Poi: “Non ho più fiducia perché dopo la fiducia della scorsa settimana, non si può chiudere così, come se fosse solo una parentesi, come se questo non costituisse un precedente. Per ragioni di coerenza passo al gruppo misto, nella considerazione che anche il gruppo del Pd lo sia diventato, avendo accolto parlamentari di tutte le provenienze. Ciò comporta, come conseguenza, che io lasci il Pd, cosa che non avrei mai fatto, ma ormai il Pd è un partito nuovo e diverso, fondato sull’Italicum e sulla figura del suo segretario. Chi non è d’accordo, viene solo vissuto con fastidio”.

E ancora: “Non lo faccio per aderire a un progetto politico esistente, ma per avviare un percorso nella società italiana, alla ricerca di quel progetto di cui parlai un anno fa, che ho sempre avuto nel cuore. Nessuna polemica con chi nel Pd rimane, solo l’auspicio di ritrovarsi un giorno, a fare cose diverse da quelle che si stanno facendo ora. E certo mi dovrei dimettere da parlamentare, fare come ha fatto Walter Tocci (che fortunatamente è ancora senatore), ma faccio notare che mi dimetto volentieri se lo fanno anche tutti gli altri: se cioè si andasse a votare, anche subito, ciascuno con il suo programma, per darsi una vera legittimazione”.

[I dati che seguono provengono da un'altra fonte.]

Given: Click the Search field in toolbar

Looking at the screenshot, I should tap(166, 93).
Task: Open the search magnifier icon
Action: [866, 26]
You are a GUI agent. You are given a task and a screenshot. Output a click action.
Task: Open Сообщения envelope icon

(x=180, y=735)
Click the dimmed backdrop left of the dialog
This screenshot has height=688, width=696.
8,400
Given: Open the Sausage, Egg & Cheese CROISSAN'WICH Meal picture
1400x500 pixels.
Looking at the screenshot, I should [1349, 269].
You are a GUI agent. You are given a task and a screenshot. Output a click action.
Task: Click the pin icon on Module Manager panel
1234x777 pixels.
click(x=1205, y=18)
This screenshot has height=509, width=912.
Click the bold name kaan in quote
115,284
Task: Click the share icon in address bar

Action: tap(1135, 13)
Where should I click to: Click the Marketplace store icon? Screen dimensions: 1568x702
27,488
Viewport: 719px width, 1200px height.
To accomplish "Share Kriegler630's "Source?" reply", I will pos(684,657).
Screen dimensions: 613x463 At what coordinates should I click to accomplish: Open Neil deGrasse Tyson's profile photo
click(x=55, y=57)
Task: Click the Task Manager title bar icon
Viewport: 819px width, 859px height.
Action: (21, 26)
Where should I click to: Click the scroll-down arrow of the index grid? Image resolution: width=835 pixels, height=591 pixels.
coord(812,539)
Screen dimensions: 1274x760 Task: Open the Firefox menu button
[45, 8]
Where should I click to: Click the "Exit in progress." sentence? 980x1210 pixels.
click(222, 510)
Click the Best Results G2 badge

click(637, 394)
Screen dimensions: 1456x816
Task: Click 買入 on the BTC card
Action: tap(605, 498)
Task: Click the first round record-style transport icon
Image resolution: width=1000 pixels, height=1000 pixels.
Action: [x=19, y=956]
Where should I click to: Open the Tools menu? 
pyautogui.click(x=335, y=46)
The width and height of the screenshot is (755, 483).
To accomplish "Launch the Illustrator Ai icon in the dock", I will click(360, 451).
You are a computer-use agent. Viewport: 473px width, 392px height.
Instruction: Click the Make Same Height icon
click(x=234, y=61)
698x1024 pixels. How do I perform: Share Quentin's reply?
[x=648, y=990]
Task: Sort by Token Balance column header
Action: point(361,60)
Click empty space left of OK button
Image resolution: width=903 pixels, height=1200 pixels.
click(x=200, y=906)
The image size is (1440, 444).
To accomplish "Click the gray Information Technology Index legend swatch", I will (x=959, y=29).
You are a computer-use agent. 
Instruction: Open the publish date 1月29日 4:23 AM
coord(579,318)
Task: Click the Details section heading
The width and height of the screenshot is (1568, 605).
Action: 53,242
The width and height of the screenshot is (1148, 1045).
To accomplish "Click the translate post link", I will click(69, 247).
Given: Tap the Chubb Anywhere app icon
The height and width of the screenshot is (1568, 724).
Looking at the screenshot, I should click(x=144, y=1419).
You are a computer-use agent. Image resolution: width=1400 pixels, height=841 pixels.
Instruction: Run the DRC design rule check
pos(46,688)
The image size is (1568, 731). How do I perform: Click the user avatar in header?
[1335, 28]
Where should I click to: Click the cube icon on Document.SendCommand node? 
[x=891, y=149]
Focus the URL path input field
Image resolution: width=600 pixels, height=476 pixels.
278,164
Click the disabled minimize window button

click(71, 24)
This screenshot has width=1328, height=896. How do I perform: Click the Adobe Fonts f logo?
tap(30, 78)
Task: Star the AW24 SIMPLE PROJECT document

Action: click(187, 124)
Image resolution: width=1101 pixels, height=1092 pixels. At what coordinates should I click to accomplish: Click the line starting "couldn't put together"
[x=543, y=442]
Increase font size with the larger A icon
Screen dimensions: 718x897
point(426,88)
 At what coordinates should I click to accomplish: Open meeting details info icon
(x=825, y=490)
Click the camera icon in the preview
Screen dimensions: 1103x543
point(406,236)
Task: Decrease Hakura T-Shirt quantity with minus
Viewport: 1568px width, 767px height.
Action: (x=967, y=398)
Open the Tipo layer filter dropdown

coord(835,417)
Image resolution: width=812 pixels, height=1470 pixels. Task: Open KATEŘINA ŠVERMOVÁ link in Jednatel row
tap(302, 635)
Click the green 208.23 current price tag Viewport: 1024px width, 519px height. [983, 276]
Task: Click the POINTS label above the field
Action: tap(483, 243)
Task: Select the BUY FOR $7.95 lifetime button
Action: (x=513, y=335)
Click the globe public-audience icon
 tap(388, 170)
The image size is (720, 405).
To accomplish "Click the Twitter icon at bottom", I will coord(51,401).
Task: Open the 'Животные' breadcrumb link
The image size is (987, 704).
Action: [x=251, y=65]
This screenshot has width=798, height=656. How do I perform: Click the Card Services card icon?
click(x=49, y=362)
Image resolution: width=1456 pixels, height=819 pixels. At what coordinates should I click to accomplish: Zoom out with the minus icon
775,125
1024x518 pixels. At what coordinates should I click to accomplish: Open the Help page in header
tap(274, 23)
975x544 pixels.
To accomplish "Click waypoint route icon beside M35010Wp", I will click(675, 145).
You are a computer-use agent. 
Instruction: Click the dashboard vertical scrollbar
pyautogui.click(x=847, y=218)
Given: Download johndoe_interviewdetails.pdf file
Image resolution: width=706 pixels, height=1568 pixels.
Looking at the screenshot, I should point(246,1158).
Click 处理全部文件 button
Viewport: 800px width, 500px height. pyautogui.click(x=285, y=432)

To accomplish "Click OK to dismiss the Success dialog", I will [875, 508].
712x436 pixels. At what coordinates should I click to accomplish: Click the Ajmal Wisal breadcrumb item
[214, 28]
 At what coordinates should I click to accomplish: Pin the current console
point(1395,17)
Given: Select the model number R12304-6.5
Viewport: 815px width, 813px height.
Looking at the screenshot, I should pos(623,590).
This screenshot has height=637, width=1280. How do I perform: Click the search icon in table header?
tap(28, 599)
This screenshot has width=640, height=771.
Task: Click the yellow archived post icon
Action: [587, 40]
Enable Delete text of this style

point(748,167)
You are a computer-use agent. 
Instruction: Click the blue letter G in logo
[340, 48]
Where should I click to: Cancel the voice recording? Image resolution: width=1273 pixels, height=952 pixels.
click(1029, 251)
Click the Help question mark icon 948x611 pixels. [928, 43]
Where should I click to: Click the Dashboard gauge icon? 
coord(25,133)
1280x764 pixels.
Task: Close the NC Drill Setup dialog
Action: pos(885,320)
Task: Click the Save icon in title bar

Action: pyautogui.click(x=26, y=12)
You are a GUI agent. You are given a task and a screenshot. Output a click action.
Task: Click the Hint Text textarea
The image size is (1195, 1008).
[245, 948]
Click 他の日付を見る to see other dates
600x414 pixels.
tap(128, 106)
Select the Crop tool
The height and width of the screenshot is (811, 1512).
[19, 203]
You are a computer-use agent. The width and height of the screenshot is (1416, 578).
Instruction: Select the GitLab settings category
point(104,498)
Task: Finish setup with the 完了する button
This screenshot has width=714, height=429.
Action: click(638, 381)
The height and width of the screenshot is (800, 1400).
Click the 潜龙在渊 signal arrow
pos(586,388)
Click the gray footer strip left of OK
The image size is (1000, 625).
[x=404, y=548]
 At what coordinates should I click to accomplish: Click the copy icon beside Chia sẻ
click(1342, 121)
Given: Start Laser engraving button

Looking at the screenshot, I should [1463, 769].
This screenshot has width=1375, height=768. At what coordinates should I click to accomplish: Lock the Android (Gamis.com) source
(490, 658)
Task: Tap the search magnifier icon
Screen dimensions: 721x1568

Dopo un’analisi sulla campagna elettorale in atto per le Regionali di fine maggio, con i candidati che continuerà a sostenere nel Pd, le intenzioni per il futuro. “Rimango in Parlamento a fare le cose che ho sempre promesso di voler fare, prima, durante e dopo. Mentre in questi mesi si discuteva nel Pd, ho frequentato la sinistra e la società. Per prima cosa mi dedicherò al partito degli astensionisti, il partito più grande, che vincerebbe le elezioni direttamente al primo turno per dare la risposta a Saramago e al Saggio sulla lucidità e a quelli che in quel romanzo si chiamano «biancosi». Perché questa non è solo una fine, è anche un inizio”.